Aparently in response to this comment thread on Digg Ryan Stewart posted a concise short piece on RIA technologies.
While you’re there check out his post about Adobe’s plans for an online version of Photoshop. I can imagine the s-p-e-e-d now!
I recently stumbled across a handy set of survey tools, tutorials and guides provided free by Creative Research Systems.
Among other things they provide a sample size calculator, a tutorial on statistical significance, a section on the do’s and don’ts of survey design, a page on correlation, and some sample survey questions.
Worth a bookmark especially for folks just getting into survey and questionnaire design.
Tags: Research
Interesting writeup by Mike Kuniavsky over at Orange Cone.
Continuing my project of observing how terminology shifts to describe the process of researching and designing the user experience of ubiquitous computing, I noticed a blurb in the latest issue of the IDSA’s “design perspectives” newsletter. In it, they note a new service launched by RAHN, Inc., which RAHN calls “Quantitative Ethnographics (QE).” They claim this “integrates performance metrics into the analysis and illustrates innovation’s positive impact on a prospective client’s customer.”
Apart from the error of assuming a “positive impact” before starting research, it’s interesting to me how RAHN seems to be using the current vogue for the use of “ethnographics” as a term to describe user research, but modifying it by using the language of measurement (presumably because numbers and figures look better in client reports). Measurement–and the “finding of an average” that it implies–is kind of the opposite of the goal of traditional ethnography, which aims to describe culture in its complexity. That doesn’t actually seem to be the point anymore. “Ethnographics” has come to mean “we go onsite and look at people.” It has ceased to have the meaning it once had as an anthropological practice, and has been repurposed by the design community.
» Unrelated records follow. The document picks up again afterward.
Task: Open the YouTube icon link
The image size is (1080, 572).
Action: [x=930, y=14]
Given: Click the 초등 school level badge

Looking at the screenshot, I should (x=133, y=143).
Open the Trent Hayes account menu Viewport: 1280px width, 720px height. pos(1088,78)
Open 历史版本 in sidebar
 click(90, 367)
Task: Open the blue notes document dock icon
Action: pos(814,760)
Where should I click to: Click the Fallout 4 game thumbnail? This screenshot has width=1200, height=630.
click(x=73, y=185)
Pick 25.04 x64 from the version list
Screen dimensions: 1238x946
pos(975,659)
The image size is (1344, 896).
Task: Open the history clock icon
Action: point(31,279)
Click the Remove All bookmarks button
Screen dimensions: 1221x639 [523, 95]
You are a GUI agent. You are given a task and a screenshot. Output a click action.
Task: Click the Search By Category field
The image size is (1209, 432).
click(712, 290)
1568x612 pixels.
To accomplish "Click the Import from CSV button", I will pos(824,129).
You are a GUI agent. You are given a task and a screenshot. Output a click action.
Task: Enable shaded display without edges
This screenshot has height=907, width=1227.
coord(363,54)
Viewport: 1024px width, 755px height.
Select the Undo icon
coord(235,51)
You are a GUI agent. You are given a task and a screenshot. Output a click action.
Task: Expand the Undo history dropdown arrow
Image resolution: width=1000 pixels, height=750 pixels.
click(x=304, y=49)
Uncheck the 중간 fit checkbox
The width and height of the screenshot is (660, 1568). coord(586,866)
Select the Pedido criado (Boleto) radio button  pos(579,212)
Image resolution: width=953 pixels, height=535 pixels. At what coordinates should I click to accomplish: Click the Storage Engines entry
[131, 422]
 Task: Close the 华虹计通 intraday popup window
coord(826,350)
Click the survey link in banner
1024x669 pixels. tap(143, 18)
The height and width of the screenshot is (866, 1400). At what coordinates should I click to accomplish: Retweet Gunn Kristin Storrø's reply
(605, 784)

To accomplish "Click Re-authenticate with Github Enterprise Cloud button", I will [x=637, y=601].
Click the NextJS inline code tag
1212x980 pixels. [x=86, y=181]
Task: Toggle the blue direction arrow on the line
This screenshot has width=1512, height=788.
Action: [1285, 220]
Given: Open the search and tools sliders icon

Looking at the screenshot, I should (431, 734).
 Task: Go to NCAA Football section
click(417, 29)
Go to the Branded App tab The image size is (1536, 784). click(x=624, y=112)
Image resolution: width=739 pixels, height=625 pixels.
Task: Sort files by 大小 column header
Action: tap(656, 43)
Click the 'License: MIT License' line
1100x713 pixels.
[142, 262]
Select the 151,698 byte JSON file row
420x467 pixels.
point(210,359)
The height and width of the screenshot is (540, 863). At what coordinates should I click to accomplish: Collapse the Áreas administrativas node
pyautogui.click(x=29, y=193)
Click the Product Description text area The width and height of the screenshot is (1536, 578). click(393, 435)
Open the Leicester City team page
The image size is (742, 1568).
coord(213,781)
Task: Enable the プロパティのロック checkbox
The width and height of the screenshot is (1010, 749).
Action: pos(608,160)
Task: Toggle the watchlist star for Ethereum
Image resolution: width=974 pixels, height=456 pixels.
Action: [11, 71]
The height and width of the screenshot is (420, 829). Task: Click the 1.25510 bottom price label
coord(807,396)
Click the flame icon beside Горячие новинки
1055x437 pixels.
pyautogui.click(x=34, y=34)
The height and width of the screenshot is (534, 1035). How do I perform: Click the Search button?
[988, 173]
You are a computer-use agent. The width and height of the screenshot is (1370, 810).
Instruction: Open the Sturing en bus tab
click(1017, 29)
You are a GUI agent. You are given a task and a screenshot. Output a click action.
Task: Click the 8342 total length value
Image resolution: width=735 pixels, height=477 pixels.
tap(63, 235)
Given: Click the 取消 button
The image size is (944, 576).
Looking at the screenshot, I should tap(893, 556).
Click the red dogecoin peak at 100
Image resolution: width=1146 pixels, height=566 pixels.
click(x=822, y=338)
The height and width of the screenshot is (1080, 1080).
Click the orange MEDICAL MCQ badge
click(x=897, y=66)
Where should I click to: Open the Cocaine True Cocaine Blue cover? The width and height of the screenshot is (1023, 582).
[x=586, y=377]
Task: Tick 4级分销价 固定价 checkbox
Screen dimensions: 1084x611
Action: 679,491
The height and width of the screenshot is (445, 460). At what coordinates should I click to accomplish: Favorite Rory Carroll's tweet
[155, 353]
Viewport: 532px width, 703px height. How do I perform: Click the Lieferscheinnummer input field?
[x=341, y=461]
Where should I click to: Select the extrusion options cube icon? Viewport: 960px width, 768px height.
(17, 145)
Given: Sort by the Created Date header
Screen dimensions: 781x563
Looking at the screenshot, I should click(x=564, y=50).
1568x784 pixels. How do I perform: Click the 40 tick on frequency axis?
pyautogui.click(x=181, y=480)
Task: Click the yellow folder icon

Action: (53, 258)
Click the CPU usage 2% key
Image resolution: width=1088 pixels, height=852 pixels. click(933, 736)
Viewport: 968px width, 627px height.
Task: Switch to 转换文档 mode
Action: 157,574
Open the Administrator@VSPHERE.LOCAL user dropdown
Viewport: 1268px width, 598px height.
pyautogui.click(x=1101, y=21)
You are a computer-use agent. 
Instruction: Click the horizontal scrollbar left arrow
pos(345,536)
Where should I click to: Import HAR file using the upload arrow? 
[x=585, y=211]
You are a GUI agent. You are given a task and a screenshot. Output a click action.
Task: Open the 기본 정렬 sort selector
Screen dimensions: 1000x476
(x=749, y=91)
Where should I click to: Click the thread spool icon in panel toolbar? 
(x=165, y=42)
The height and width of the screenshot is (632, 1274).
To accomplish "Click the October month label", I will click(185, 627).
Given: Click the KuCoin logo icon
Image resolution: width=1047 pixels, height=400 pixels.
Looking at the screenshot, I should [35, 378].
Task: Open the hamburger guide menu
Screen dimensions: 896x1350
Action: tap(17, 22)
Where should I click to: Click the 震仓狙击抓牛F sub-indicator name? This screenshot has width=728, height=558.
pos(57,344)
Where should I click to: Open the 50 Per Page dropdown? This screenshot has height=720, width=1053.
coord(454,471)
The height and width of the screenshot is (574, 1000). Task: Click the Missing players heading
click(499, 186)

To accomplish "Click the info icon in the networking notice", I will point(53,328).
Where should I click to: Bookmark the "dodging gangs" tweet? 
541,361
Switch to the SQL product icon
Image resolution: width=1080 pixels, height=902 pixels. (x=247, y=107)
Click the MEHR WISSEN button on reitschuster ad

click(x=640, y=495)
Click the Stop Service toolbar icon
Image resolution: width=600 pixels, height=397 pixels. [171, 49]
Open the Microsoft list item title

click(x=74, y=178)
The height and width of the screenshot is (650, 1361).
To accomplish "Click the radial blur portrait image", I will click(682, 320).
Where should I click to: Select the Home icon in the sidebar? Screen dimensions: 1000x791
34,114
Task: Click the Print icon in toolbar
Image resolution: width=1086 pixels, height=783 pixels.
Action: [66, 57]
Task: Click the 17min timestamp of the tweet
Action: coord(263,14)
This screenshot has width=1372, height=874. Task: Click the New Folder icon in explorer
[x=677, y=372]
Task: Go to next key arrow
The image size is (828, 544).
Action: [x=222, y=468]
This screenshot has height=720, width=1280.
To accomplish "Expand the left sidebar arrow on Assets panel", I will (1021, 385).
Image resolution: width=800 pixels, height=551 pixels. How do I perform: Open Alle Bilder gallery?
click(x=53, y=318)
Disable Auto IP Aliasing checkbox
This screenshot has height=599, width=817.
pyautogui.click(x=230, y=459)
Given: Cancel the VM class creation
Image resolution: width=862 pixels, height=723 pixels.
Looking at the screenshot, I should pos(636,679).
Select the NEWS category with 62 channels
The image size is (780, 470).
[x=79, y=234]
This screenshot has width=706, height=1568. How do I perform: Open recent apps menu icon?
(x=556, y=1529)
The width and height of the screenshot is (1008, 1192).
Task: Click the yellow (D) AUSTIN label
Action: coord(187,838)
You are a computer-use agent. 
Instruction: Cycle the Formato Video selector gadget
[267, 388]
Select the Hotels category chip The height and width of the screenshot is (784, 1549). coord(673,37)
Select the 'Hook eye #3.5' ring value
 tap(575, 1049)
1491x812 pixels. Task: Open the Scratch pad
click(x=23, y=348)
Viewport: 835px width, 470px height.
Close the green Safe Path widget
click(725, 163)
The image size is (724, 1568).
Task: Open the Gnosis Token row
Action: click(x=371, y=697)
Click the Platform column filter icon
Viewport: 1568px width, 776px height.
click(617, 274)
We in the design business have bastardized the term ethnography (though I doubt there is much sleep being lost in the academic communities). Still, Quantitative Ethnography is–practically speaking–an oxymoron. I’m comfortable with phrases like ethnographic approach or technique as the furthest stretch of usage. On the other hand, comparing design research to an ethnography is silly. Throw in quantitative and your clients ought to be wondering!
Tags: Ethnography, Research
Sometimes an idea just feels right. Maybe I’ve spent too much time in airports!?
Imagine bringing your own shopping cart to the supermarket every time you needed groceries. According to Franco Vairani, driving your own car in the city is just as inconvenient, which is why he, along with MIT’s Smart Cities think tank, developed the Bit Car concept. Ideal for short distances, the compact two-seater features an outer shell that collapses like the legs of a baby carriage and enables the cars to fold into one another when parked. Stored in parking lots or other high-density spots, the vehicles would be available for borrowing, like airport luggage trolleys. Williams pointed out that the option would be especially attractive to drivers who are averse to public transportation. “People love their cars, but this way they can keep a private enclosure without having to own it,” he offered. “It’s proposing a radical new set of behaviors, but it could definitely work.”
Tags: Automotive, Design, Innovation, Product Design

Check out the winners and the all of the contenders.
Tags: Design, Product Design
Very nice article on UXmatters by Pabini Gabriel-Petit. Part IV in her series on “Color Theory for Digital Displays” she describes how color can be used to ensure web sites and applications are accessible to people with color-deficient vision.
If you do not consider the needs of people with color-deficient vision when choosing color schemes for applications and Web pages, those you create may be difficult to use or even indecipherable for about one in twelve users.
Tags: Accessibility, Color Theory
Scientists in Taiwan have bred the first fluorescent pigs–at least the first green through and through. The transgenetic pigs are possible thanks to the genetic material from jellyfish. These pigs are green from skin right to organs. Shine a blue light on them and they glow like, well, like a jellyfish. Who new?
Taiwan is not claiming a world first. Others have bred partially fluorescent pigs before; but the researchers insist the three pigs they have produced are better.
They are the only ones that are green from the inside out. Even their heart and internal organs are green, the researchers say.
Scientists intend to use the green pigs to study human disease. Because the pig’s genetic material encodes a protein that shows up as green, it is easy to see.
So if, for instance, some of its stem cells are injected into another animal, scientists can track how they develop without the need for a biopsy or invasive test.